Concentrated saline solutions are inevitably used as coolants in the industry heat exchangers. From the aspect of simulation prediction, the closure models for RPI model, including the models of bubble departure diameter (Dw), departure frequency (f) and active nucleation site density (Nw), are of great importance for the overall success of heat transfer calculation. However, the applicability of the existing closure models for the nucleate flow boiling of saline solutions is yet to be answered. In this paper, the experiments of subcooled flow boiling of the NaCl solutions with concentration range of 0%–6% were conducted. The experimental data of the three bubble parameters, Dw, f and Nw, were obtained under different operating conditions, making up for the shortage of the bubble parameter data of saline solution in literature. The impacts of key influencing parameters for each of the three bubble parameters were discussed. For model development, the prediction performance of several existing representative Dw, f and Nw models on saline solution were studied. The results indicate that the available models for Dw, f and Nw show rather large deviations for saline solutions. Therefore, new models for Dw, f and Nw were developed according to the correlation method and the influencing parameter analyses. The parameters and dimensionless groups, which can be used to characterize the variations of Nw, Dw and f, were determined.
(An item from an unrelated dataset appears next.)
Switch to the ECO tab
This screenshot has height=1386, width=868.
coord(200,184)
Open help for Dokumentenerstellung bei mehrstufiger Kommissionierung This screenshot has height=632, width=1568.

The dimensionless parameters including Boiling number (Bo), density ratio (ρ⁎), dimensionless surface tension, Prandtl number and a suggested dimensionless temperature (ΛT), can be used to characterize the variation of Dw. And the dimensionless groups of Bo, ρ⁎, ΛT, and the non-dimensional bubble departure diameter, can be used to correlating with the non-dimensional departure frequency. As for Nw, the wall superheat and solution concentration are the most critical factors for model correlating. The new correlations for predicting the Dw, f and Nw during subcooled flow boiling in both the pure water and saline solutions were built and validated.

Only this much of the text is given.